Meski tingkat inflasi AS sudah turun dari puncaknya sebesar 9,1 persen menjadi 6,5 persen pada Desember 2022, angka itu masih jauh di atas target acuanThe Fed sebesar 2 persen.

Oleh karena itu, Ketua The Fec Jerome Powell menegaskan  komitmennya untuk mempertahankan kenaikan suku bunga hingga inflasi AS dapat dijinakkan.

"Dampak dari kenaikan suku bunga seperempat poin cukup minim, tetapi ketika kita melihat efek kumulatif dari kenaikan suku bunga, dampaknya terhadap rumah tangga menjadi jelas," kata kepala analis keuangan di Bankrate, Greg McBride.

"Suku bunga kartu kredit telah mencapai rekor tertinggi, suku bunga jalur kredit ekuitas hampir dua kali lipat dalam satu tahun terakhir, dan dua kali lipat suku bunga hipotek membawa pasar perumahan dari merah panas ke es dingin dalam rentang beberapa bulan," bebernya.

4 dari 4 halaman

The Fed Pede Inflasi AS Bisa Melandai Tanpa Harus Korbankan Pertumbuhan Ekonomi

Pejabat Federal Reserve (The Fed) mengungkapkan keyakinannya bahwa inflasi di Amerika Serikat bisa mereda tanpa memicu penurunan ekonomi yang signifikan. 

Gubernur The Fed Michelle Bowman menjelaskan. hal itu didukung dari rendahnya angka pengangguran di AS, meski suku bunga terus naik.
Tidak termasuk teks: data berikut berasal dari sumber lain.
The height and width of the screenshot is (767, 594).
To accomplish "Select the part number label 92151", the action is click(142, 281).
Menurutnya, hal itu bisa menjadi harapan.

"(Jumlah) pengangguran tetap rendah karena kami telah memperketat kebijakan moneter dan membuat kemajuan dalam menurunkan inflasi," ujar Bowman dalam pidato yang disiapkan untuk sebuah acara di Florida, dikutip dari Channel News Asia, Rabu (11/1/2023).

"Saya menganggap ini sebagai tanda harapan bahwa kita dapat berhasil menurunkan inflasi tanpa penurunan ekonomi yang signifikan," tambahnya.

Bowman menyebut, meredanya inflasi AS juga didorong oleh kekuatan pasar kerja, bersama dengan tingkat utang yang rendah di antara rumah tangga.

"Utang yang rendah dan neraca yang kuat bersama dengan pasar tenaga kerja yang kuat berarti konsumen dan bisnis dapat terus berbelanja meski pertumbuhan ekonomi melambat," jelas dia.

Tetapi dia juga memperingatkan bahwa Federal Open Market Committee yang mengatur kebijakan The Fed akan terus menaikkan suku bunga karena masih banyak upaya yang harus dilakukan untuk menurunkan inflasi.

Gubernur The Fed itu menambahkan, suku bunga kemungkinan harus tetap pada tingkat yang "cukup membatasi" untuk beberapa waktu untuk memulihkan stabilitas harga di AS.